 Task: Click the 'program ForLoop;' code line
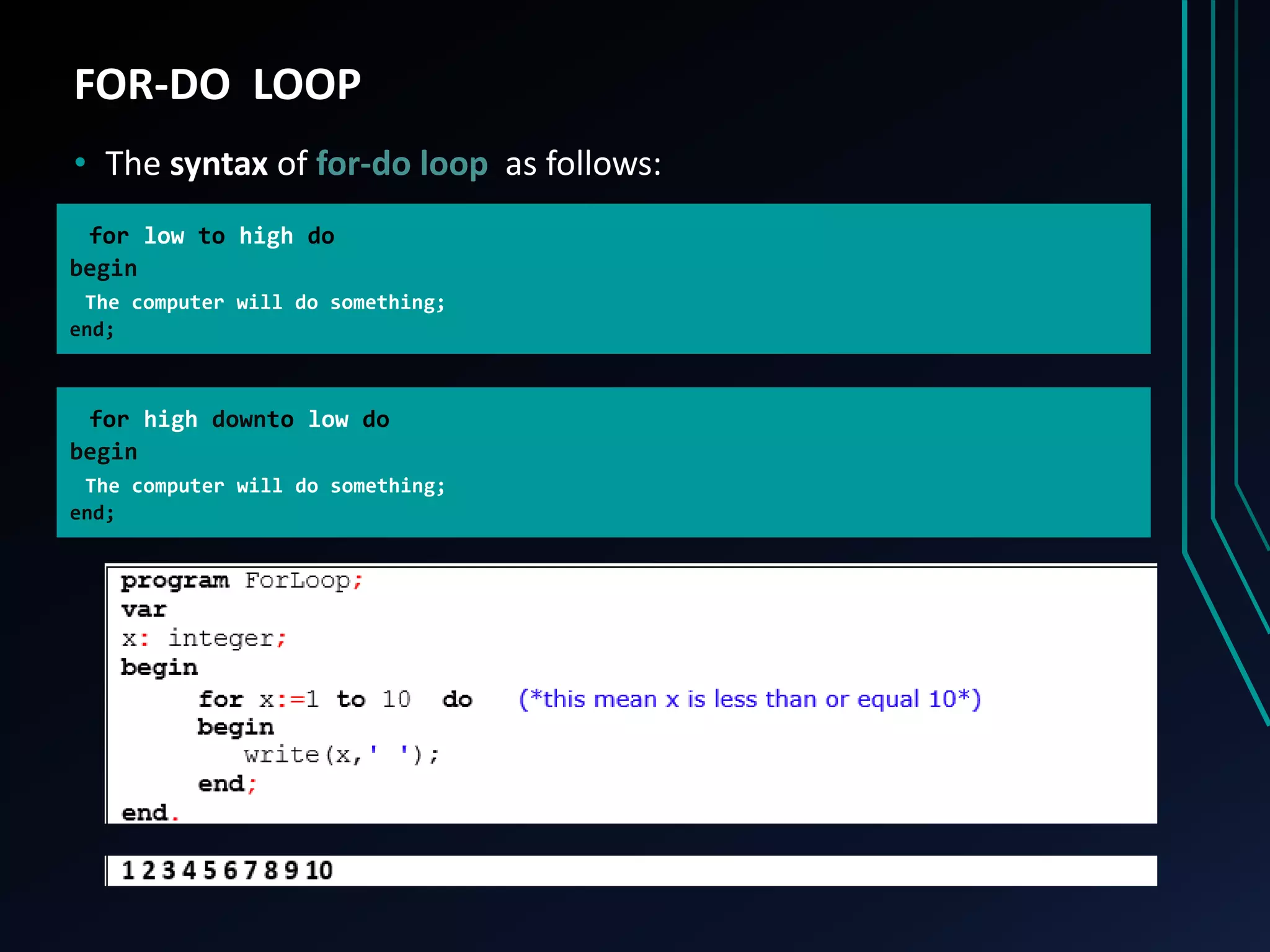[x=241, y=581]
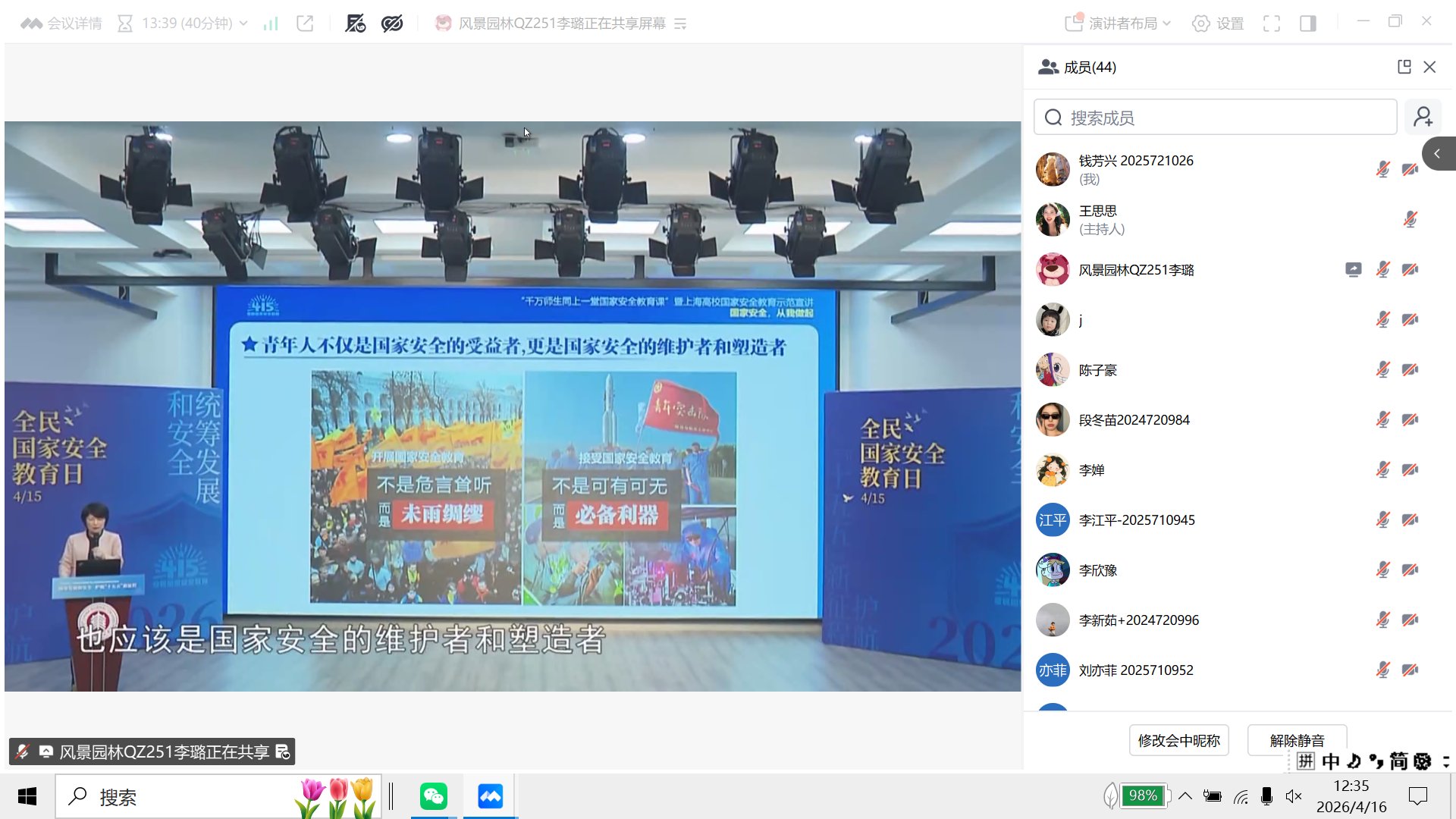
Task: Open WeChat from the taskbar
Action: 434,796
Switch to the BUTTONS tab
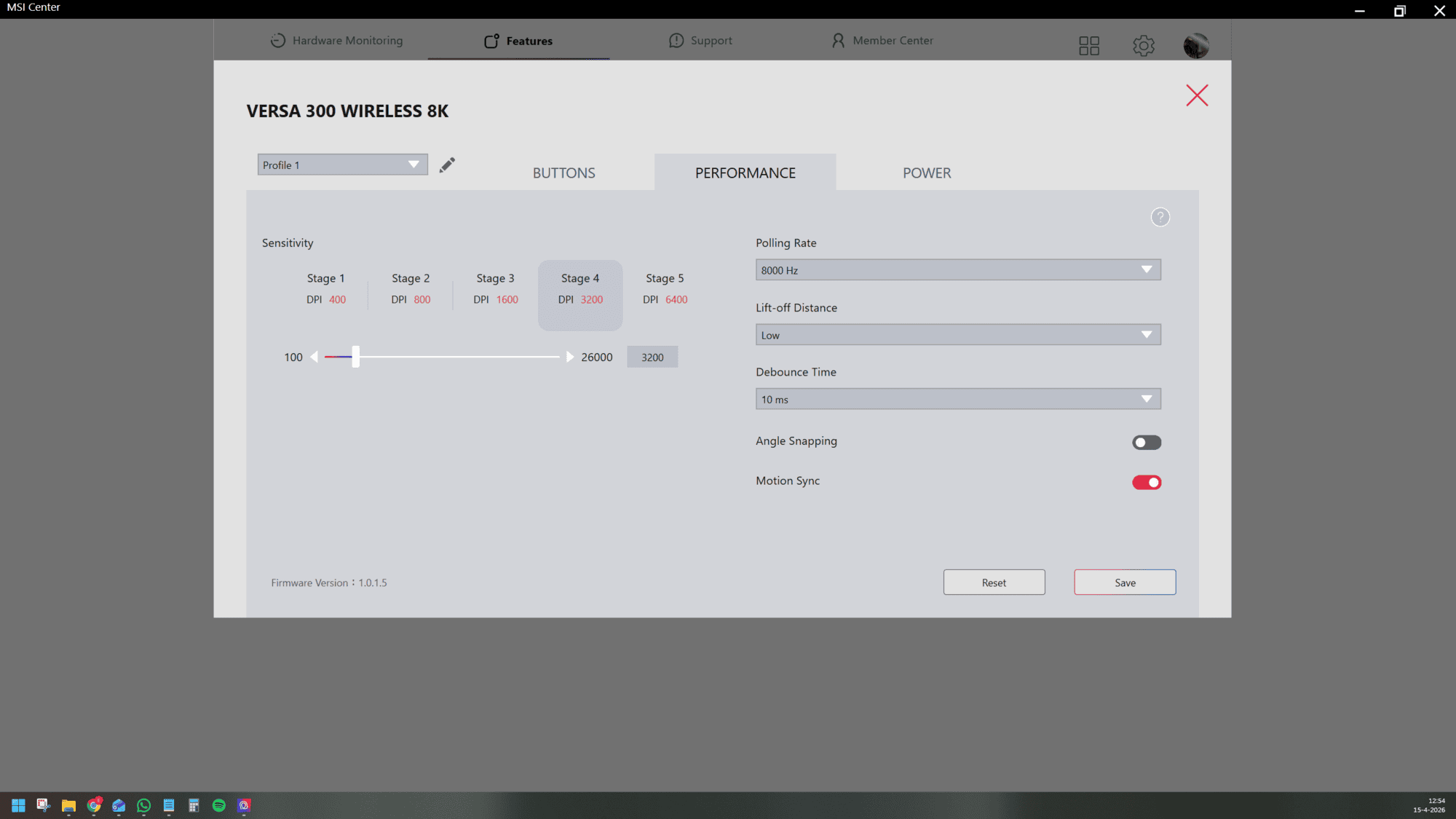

==

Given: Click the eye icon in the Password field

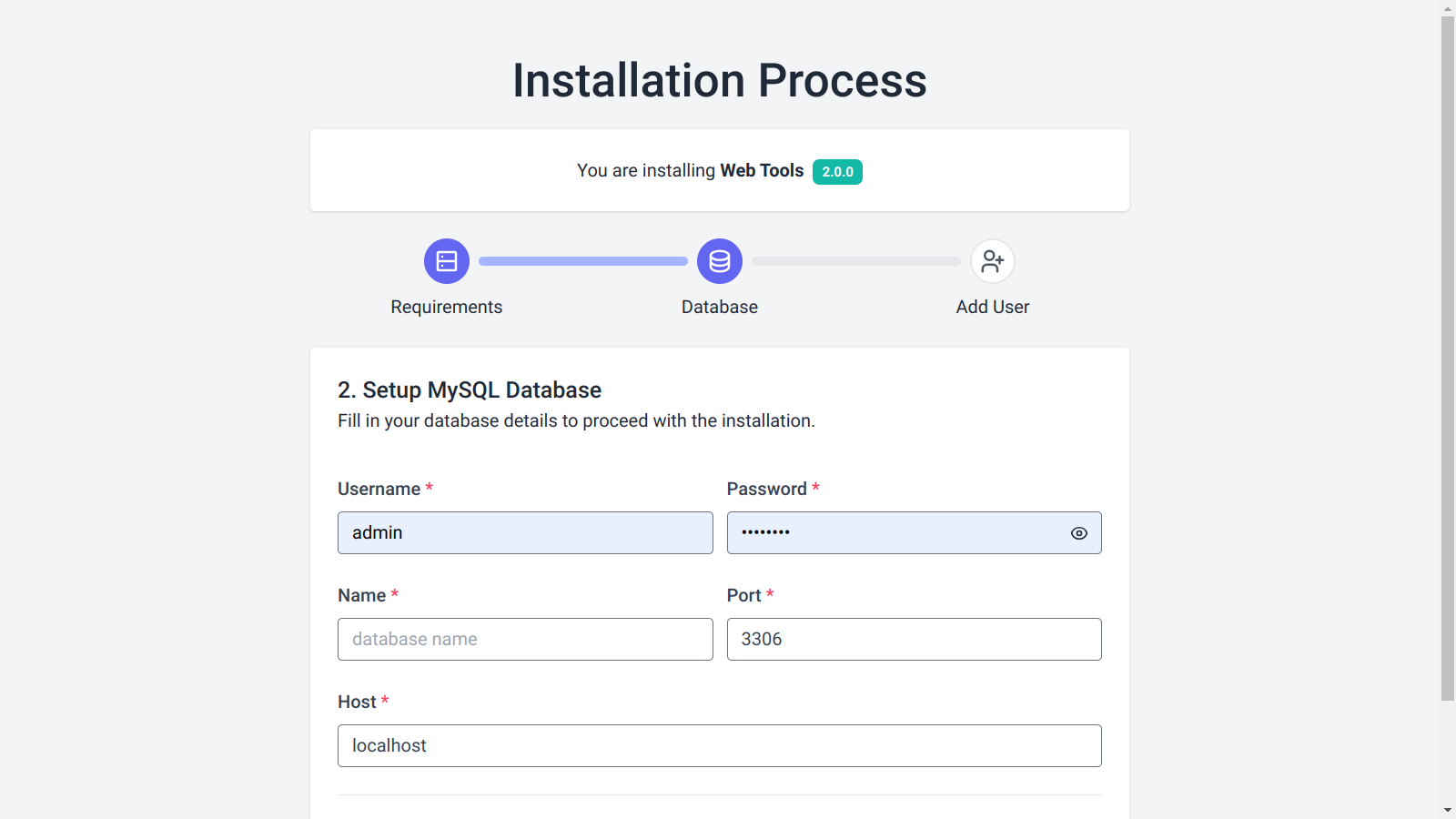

...

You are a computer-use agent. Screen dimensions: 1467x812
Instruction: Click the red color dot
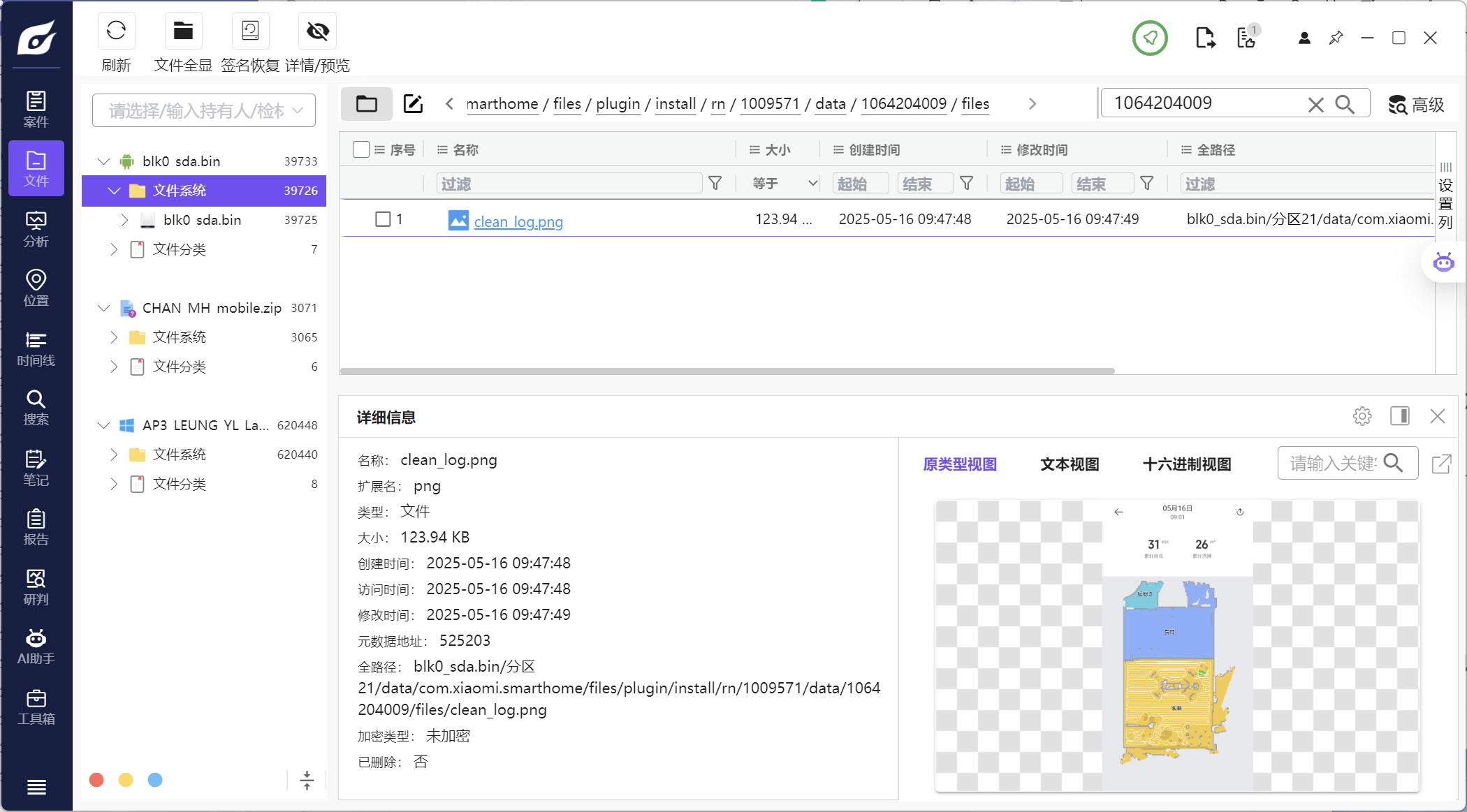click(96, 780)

### Required work
Nothing but the lines from the one with "Task: Click the 'program ForLoop;' code line" up to and including the one with "Switch to the BUTTONS tab" should be printed, exactly as they read above. Please keep the pictures out.

### Task result
 Task: Click the 'program ForLoop;' code line
[x=241, y=581]
Task: Open WeChat from the taskbar
Action: 434,796
Switch to the BUTTONS tab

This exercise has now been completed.